1 The remaining items in the codex are a miscellaneous collection – two psalms from the Old Testament, Jude and the two Epistles of Peter from the New Testament, the apocryphal correspondence of St. Paul with the Corinthians, the Nativity of Mary (The Apocalypse of James), the Apology of Phileas, and Melito's Homily on the Pasch.

2 Lactantius, Div. Inst. IV. xii. 3 (One MS reads ‘psalmo’ in place of ‘ode’). Whether Lactantius was quoting from an independent collection of Odes or from a combined collection of Odes and Psalms cannot, of course, be determined; but if the latter, the Odes will have preceded the Psalms, as in our two Syriac MSS. Nor can we know whether Lactantius was quoting from a Latin version or making his own translation (presumably from the Greek).
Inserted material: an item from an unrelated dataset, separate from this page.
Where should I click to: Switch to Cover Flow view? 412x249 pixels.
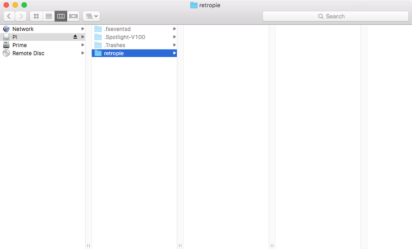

3 A technical point is perhaps worth noting in this connection. In the Odes, the third person preformative of the imperfect begins with n-(rather than y-). From the evidence of the Syriac inscriptions it seems that the change took place round about AD 200 (see E. Jenni, ‘Die altsyrischen Inschriften, 1.–3. Jahrhundert n. Chr.’ in TZ xxi (1965), pp. 371–385). We cannot, of course, be precise in such matters, and there may well have been a time lag between the change in popular speech in some places and its appearance in inscriptions. Nevertheless, this suggests that we can scarcely date the present Syriac text of the Odes much before AD 200 – though inevitably, in itself, it gives us no help in deciding whether that text is the author's original, or an edited version of the original, or a translation from Greek!